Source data
====
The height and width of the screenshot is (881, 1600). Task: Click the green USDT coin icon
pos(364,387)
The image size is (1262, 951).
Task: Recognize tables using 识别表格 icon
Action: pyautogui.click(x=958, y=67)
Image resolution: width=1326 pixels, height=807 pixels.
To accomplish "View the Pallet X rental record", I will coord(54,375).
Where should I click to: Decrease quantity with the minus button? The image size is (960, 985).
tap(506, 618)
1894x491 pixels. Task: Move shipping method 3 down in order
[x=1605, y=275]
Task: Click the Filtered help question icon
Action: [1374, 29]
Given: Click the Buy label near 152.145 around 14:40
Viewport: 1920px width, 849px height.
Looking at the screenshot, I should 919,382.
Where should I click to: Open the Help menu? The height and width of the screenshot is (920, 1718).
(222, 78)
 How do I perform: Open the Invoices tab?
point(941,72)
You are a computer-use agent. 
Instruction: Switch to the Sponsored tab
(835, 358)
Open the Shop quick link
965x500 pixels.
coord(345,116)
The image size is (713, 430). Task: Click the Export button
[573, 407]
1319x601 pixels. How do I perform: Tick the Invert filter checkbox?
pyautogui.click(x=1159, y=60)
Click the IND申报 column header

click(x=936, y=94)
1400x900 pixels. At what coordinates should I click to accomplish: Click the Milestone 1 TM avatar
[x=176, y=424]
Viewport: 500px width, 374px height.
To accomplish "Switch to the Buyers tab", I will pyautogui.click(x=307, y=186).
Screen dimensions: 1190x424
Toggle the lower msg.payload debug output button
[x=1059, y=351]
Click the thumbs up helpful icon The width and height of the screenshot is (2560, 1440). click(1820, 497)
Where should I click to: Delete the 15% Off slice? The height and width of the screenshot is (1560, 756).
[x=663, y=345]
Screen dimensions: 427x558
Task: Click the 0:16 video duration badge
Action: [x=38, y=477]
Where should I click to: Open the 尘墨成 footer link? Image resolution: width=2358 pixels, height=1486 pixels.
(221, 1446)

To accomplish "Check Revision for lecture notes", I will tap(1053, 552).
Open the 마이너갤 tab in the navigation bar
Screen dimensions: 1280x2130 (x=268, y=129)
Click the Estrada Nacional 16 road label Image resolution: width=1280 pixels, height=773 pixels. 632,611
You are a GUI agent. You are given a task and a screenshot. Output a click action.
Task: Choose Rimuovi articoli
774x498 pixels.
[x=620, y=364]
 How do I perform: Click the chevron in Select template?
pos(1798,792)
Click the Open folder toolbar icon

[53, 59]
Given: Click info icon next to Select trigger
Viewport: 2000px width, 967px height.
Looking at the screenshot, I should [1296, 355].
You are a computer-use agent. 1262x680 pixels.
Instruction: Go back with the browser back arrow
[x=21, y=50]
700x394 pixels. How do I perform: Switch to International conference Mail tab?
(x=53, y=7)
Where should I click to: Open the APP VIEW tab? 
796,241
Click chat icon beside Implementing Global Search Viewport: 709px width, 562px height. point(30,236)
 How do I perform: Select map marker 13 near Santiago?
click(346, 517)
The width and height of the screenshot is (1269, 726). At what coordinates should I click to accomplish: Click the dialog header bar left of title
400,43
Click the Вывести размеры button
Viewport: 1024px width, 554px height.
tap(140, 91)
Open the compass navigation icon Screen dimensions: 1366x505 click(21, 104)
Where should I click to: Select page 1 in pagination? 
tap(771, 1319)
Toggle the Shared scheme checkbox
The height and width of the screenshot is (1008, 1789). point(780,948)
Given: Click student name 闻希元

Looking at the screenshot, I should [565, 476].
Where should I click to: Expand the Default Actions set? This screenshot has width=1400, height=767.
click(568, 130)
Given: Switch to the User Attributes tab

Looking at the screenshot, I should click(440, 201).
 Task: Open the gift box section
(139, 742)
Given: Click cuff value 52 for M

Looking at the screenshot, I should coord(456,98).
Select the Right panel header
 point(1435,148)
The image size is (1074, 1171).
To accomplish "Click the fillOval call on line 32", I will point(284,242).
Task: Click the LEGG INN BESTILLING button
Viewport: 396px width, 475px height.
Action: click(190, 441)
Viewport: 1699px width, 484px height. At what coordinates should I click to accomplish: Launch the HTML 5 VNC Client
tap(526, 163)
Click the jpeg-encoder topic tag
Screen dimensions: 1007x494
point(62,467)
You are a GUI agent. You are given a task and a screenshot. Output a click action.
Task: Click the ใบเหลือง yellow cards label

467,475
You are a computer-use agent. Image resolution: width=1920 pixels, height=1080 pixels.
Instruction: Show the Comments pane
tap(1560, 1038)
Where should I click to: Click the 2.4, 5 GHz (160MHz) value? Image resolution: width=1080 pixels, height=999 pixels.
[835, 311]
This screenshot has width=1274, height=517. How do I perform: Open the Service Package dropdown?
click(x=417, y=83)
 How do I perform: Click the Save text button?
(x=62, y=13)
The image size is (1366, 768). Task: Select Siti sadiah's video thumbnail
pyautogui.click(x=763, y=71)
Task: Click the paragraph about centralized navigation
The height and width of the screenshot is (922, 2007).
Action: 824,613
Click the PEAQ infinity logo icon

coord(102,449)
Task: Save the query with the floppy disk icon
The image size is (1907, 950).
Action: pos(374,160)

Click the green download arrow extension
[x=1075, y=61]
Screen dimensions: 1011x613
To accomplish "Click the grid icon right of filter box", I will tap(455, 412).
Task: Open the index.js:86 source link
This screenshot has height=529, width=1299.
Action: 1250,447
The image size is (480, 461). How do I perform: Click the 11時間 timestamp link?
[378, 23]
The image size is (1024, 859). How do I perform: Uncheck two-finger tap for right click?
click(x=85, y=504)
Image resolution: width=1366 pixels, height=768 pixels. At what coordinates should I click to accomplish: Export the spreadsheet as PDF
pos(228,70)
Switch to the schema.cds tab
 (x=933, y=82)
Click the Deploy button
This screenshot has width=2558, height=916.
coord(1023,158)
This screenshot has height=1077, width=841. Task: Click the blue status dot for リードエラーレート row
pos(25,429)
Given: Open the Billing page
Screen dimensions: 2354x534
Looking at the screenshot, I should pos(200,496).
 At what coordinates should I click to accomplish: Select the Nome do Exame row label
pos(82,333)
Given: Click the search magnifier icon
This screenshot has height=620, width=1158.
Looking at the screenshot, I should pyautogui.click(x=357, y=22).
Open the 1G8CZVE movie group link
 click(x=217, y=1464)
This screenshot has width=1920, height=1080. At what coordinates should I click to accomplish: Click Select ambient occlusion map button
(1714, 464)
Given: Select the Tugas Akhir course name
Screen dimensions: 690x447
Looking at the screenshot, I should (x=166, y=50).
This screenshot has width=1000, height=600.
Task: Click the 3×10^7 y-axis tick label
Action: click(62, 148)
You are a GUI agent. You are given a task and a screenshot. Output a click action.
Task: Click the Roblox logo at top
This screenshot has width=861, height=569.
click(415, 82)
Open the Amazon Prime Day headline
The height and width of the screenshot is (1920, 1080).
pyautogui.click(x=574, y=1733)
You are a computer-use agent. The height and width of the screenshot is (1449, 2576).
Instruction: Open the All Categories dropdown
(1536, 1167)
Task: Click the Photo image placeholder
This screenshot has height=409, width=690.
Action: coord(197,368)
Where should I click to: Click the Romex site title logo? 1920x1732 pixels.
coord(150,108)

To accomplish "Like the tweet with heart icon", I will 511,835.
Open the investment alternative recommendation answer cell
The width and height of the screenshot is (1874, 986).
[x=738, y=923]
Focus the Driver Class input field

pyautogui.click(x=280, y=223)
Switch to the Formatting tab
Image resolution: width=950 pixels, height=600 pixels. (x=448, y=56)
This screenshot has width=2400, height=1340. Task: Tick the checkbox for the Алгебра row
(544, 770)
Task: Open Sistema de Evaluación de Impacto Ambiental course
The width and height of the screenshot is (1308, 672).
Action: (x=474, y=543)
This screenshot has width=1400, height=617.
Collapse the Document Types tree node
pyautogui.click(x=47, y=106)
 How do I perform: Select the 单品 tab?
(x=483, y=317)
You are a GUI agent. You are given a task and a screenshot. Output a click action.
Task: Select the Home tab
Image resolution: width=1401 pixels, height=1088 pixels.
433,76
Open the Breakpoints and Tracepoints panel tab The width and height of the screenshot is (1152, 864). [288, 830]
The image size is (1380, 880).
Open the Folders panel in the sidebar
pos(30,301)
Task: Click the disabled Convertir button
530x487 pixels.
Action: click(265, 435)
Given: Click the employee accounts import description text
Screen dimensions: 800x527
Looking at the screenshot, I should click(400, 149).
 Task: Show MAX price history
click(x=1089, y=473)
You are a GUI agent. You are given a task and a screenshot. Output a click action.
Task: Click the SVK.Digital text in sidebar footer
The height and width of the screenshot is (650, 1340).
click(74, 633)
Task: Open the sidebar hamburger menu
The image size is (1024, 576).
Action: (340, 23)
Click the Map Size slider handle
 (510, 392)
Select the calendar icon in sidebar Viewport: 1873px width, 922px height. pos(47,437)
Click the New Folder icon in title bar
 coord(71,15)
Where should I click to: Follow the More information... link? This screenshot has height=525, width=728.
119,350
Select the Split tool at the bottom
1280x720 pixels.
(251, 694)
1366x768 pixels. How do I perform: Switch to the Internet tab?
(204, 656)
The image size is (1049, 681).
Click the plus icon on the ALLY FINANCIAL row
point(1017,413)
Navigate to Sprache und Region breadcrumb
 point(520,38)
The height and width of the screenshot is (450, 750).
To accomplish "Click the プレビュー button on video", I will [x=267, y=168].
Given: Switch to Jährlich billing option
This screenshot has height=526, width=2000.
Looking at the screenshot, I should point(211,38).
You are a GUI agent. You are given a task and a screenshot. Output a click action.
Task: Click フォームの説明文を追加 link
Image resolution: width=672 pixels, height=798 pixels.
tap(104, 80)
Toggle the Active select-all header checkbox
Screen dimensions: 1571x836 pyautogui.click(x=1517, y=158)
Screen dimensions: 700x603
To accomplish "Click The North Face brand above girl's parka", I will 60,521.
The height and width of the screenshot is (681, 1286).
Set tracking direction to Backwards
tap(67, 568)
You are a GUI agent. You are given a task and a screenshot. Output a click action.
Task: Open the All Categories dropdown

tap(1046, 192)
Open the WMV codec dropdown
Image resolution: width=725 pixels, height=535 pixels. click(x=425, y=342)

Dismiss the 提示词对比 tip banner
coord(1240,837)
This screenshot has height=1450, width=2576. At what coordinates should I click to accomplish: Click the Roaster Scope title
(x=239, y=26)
====
• BRIEF:
Revise the lines starting with the line that contains "Given: Click cuff value 52 for M" and going on through the line that contains "point(62,467)", and give them again with "Viewport" replaced by "Display area" and everything else left unchanged.

• WRITTEN SOLUTION:
Given: Click cuff value 52 for M

Looking at the screenshot, I should coord(456,98).
Select the Right panel header
 point(1435,148)
The image size is (1074, 1171).
To accomplish "Click the fillOval call on line 32", I will point(284,242).
Task: Click the LEGG INN BESTILLING button
Display area: 396px width, 475px height.
Action: click(190, 441)
Display area: 1699px width, 484px height. At what coordinates should I click to accomplish: Launch the HTML 5 VNC Client
tap(526, 163)
Click the jpeg-encoder topic tag
Screen dimensions: 1007x494
point(62,467)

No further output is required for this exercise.